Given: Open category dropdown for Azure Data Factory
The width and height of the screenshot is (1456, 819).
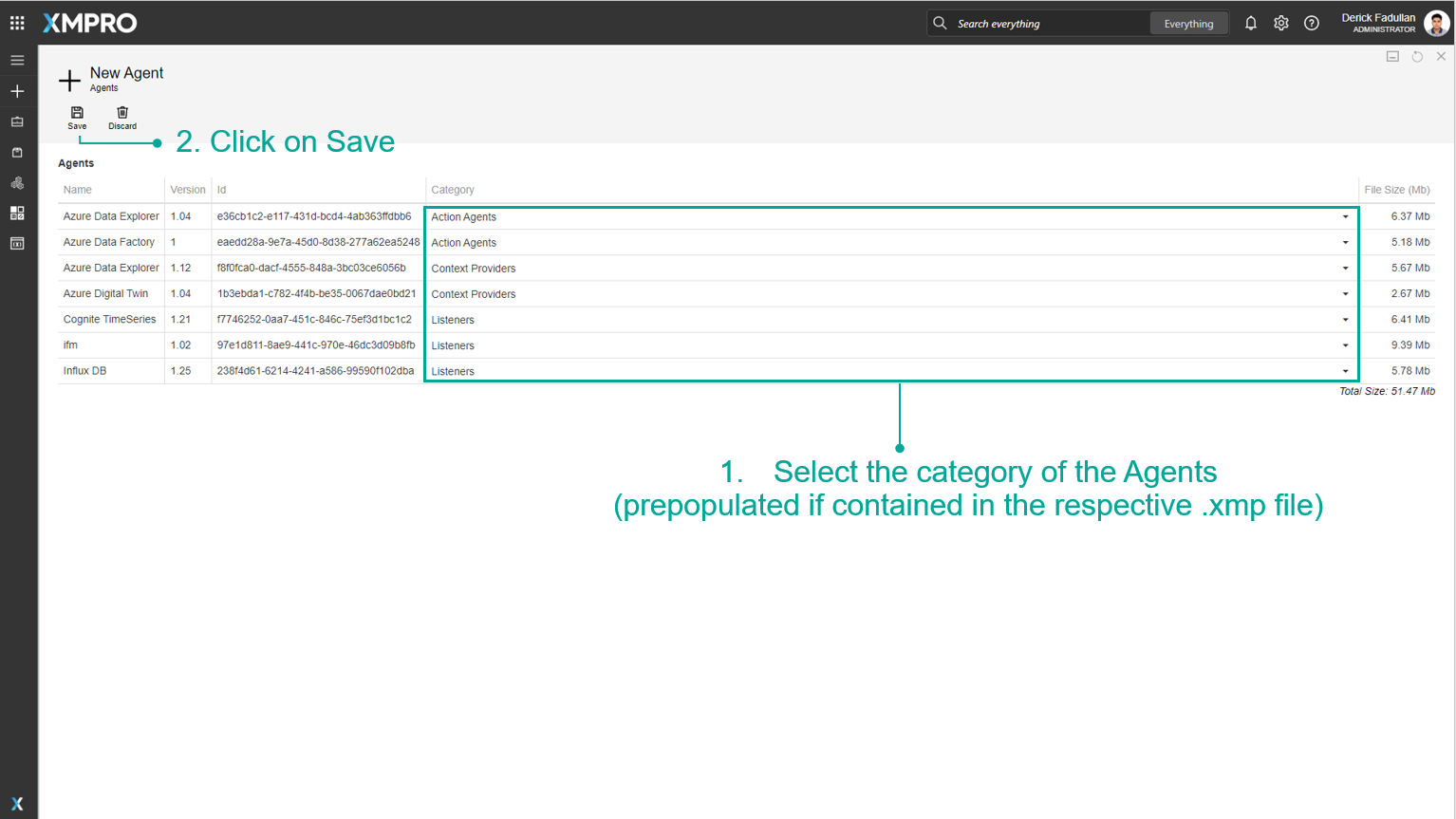Looking at the screenshot, I should coord(1345,243).
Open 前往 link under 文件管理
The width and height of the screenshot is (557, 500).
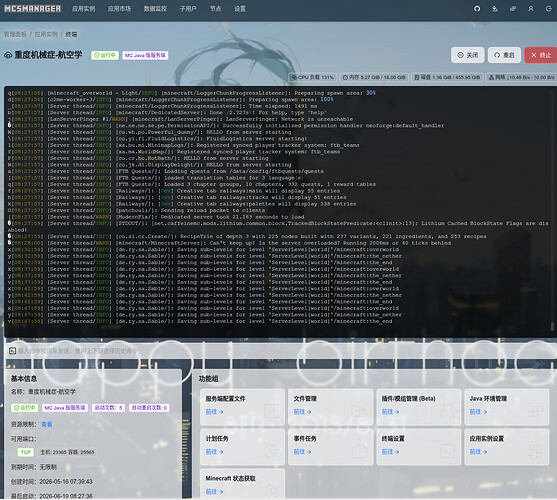(x=302, y=412)
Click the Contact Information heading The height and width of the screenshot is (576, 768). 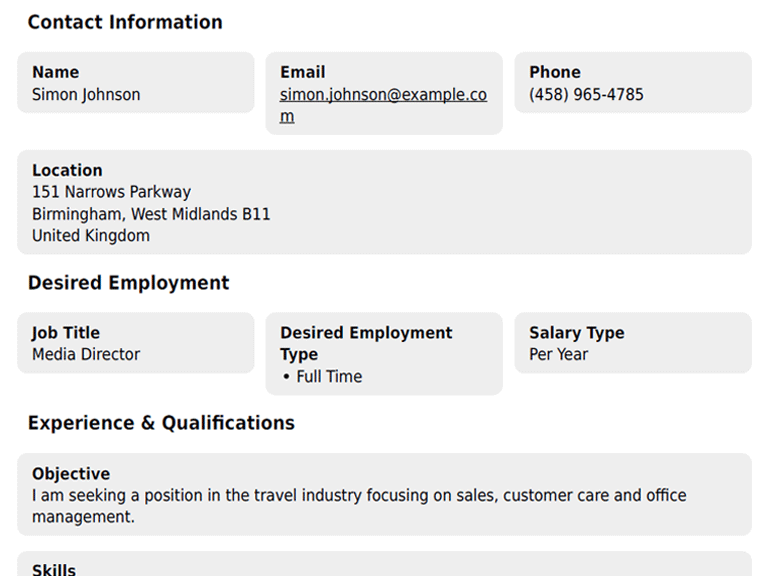pyautogui.click(x=125, y=22)
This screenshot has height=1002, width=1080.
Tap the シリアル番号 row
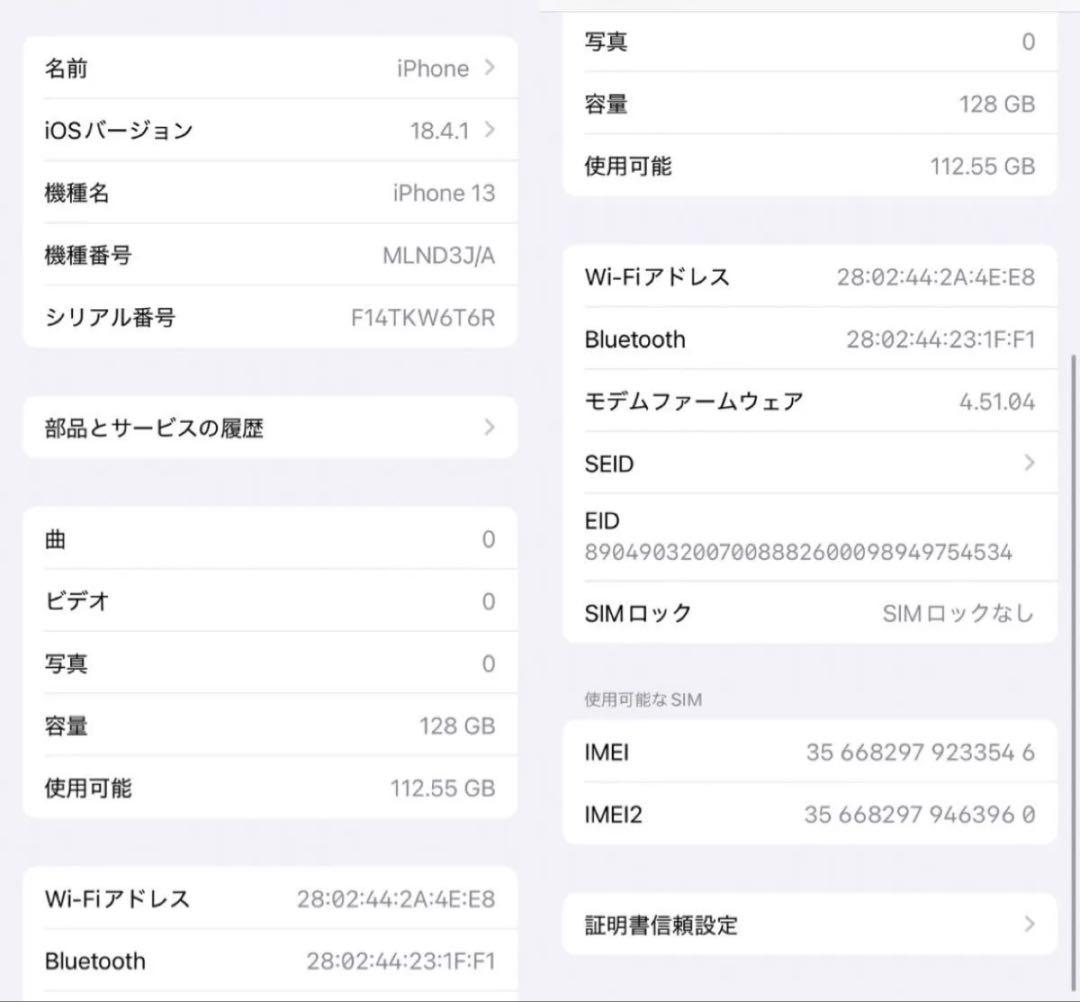tap(270, 317)
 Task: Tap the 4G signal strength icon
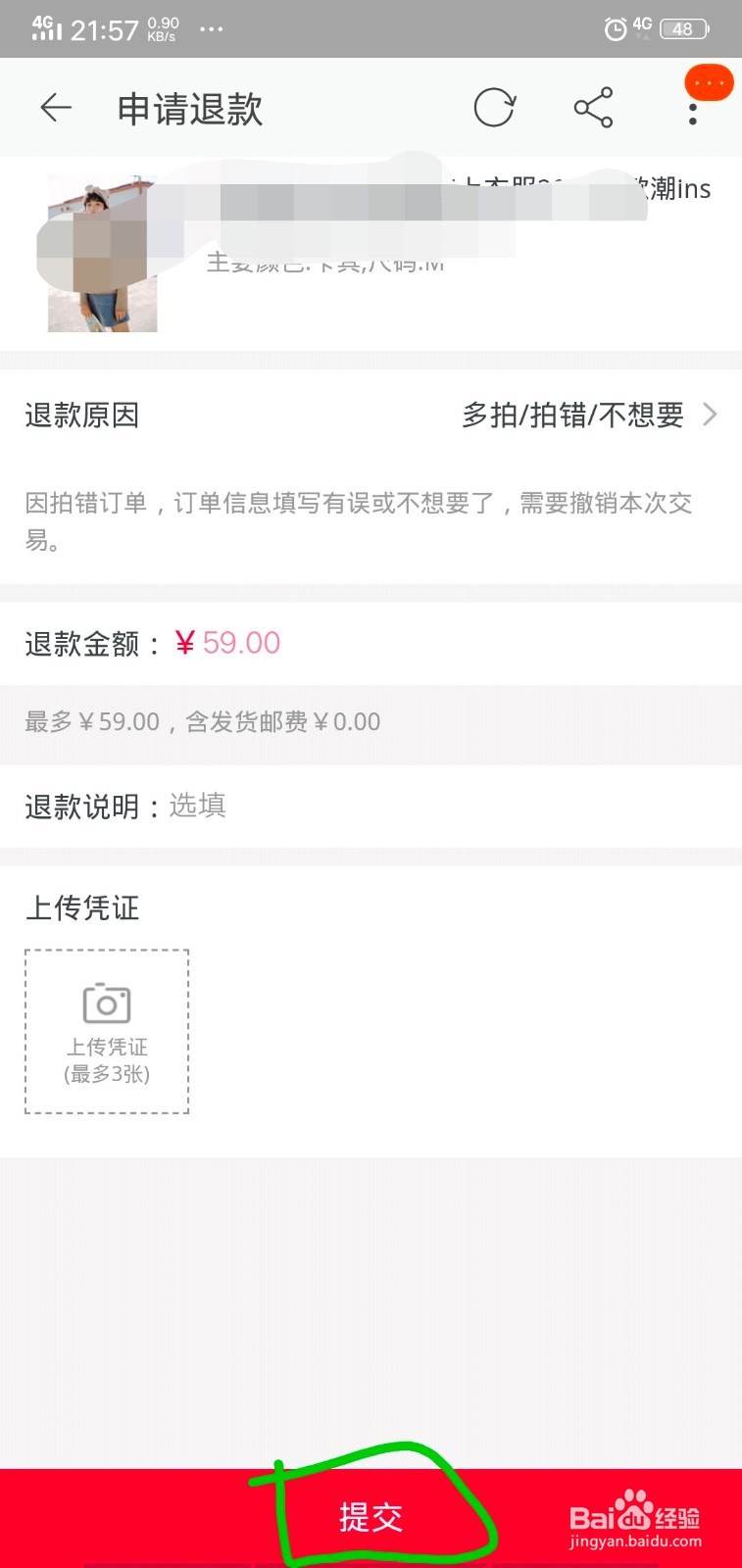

::::::::::

(PROBLEM STATEMENT):
Keep pictures out and return the lines from the one containing "Tap the シリアル番号 row" through the end of the listing, both included, character for character.

(RESPONSE AREA):
Tap the シリアル番号 row
tap(270, 317)
 Task: Tap the 4G signal strength icon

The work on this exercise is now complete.